Federal health officials intrigued with Florida’s alternative Medicaid plan

Federal health officials intrigued with Florida’s alternative Medicaid plan

Medicaid expansion for one million low-income adults in Florida may technically be dead, after committees in both the House and Senate voted to kill it. And yet, chances for an alternative plan that would accomplish the same goals are looking up.

On Wednesday, federal health officials signaled interest in seeing Florida’s alternative plan, which is still just a gleam in the eye of a powerful state senator, as soon as the state has something in writing.

And a report on how much it would cost the state to offer coverage to private plans to the newly insured estimated that it would cost 3 percent to 4 percent less than for the current Medicaid population.

Even House Speaker Will Weatherford, a vocal opponent of Medicaid expansion, moderated his tone somewhat in speaking to reporters this week.

“We’re very pleased the Senate … has taken off the table the idea of expanding Medicaid. Now the conversation has shifted from that to how do we make sure more Floridians have access to insurance? That’s a very worthy conversation to have,” said Weatherford, R-Wesley Chapel.

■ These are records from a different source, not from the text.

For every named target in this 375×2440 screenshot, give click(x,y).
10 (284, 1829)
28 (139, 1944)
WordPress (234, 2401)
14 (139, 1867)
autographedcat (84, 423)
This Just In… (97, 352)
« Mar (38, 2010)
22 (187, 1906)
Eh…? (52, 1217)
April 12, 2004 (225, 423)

“They’re talking about private sector ideas, innovative ideas …that’s something the House is interested in talking about,” he said.

In an op-ed published Wednesday in the Tampa Bay Times, Weatherford wrote: “Although I personally oppose the expansion of Medicaid, I also recognize it’s not enough to simply say no. The state has an obligation to investigate and pursue viable alternatives that will be in the best interest of all Floridians. And that’s exactly what we’re doing in the Florida House.”